This is an 02 Camry, with non-directional wheels or tires from the factory. Is there is reason why they don't want you to do it like this?
rotate3.gif
 
If the tires are non-directional, then there's probably no reason why not.

I'm guessing Toyota uses (or may start using) directional tires on some models, and they don't want to bother with reprinting the owner manuals, so just to be safe, they say not to rotate side-to-side on all of them.
 
As Quattro Pete already said, directional tires may be one reason. Beyond that, changing the direction of tire rotation causes temporarily increased wear, because the tread blocks have to adjust. On most of my past cars I chose to rotate the (non-directinal) tires criss-cross for more even wear. On my Audi I don't switch sides, because the tires wear evenly enough.
 
As soon as we can get new tires I am staying with back to front. I had my tires rotated by the place I got them and now the tires are egg-shaped. They were cheap tires to start with, but it's aggravating to drive like you're on a woodland trail and you're on a regular road.
 
Quote:


As soon as we can get new tires I am staying with back to front. I had my tires rotated by the place I got them and now the tires are egg-shaped. They were cheap tires to start with, but it's aggravating to drive like you're on a woodland trail and you're on a regular road.

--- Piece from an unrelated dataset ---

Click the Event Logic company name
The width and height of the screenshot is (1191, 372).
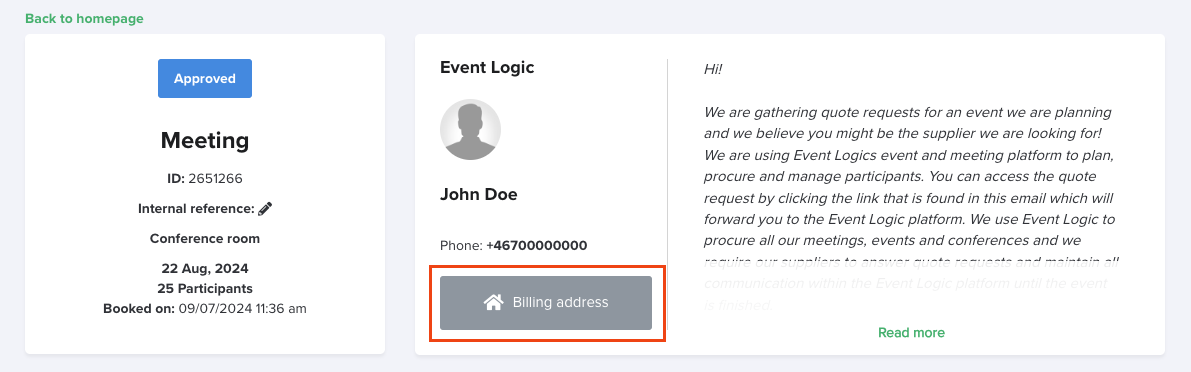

You are saying that the cross rotation pattern caused your tires to go out of round? Is this correct?
 
Have to look at tires.

But generally front wheel drive platforms use the bottom map. Rear wheel drive platforms just make the nose the other end of the map and your set.

The top is for directional tires or a suitable alternate pattern most of the time for almost everything else. No big deal really. Most guys I know only rotate front to back. Not much of an issue most of the time but the cross rotation is a bit better.

If your book says only front to back then just shrug your shoulders and worry about something else it is not worth it here.
 
For simplicity's sake we allways X front, straight forward with rears reguardless of drive system (other than directional tires wich must stay on same side). In over 15 years never had a problem.

Tires separating due to change of direction ,,,total hogwash.

Bob
 
Isn't the crisscross pattern to eliminate radial pull? The one time I roated my front wheel drive tires from front to back it pulled to the right. When I crossed the two fronts, as they should have been, the pull was eliminated.
 
Basically you can go either was in the rear but simply,

Outside tire goes to the inside, Inside goes to the front, front goes to the outside.
No need to cross rotate.

You can reverse it as long as you keep the pattern the same every time.
 
I don't rotate my tires. I keep the alignment is order and replace the fronts if they ware out before the rears (not usually). Been doing it for years and have no unusual wear patterns.
 
i cross rotate, if you do have a slight bit of uneven featherwear you can usually even them out my cross-rotating that will save you vibration problems in the future, that and help eliminate cross-hatch flatspotting
 
In light duty trucks and SUV's, not 4x4 we have experimented quite a bit and actually tracked different methods because of the expense of the tires. It goes like this, spare to the right front, right front to the right rear, right rear to the left front, left front to the left rear and left rear to the spare. We did the tread depth stuff and tracked mileage. After all this stuff we also made a deal with Michelin for a screaming deal on Cross Terrain's and the cost per mile has been better than several less expensive tires. We cross them anywhere between 5 and 10k miles.
 
Me thinks to keep it simple. The "D" diagram works "good" for both directional and front wheel drive. The "A" diagram works the best for front wheel drive.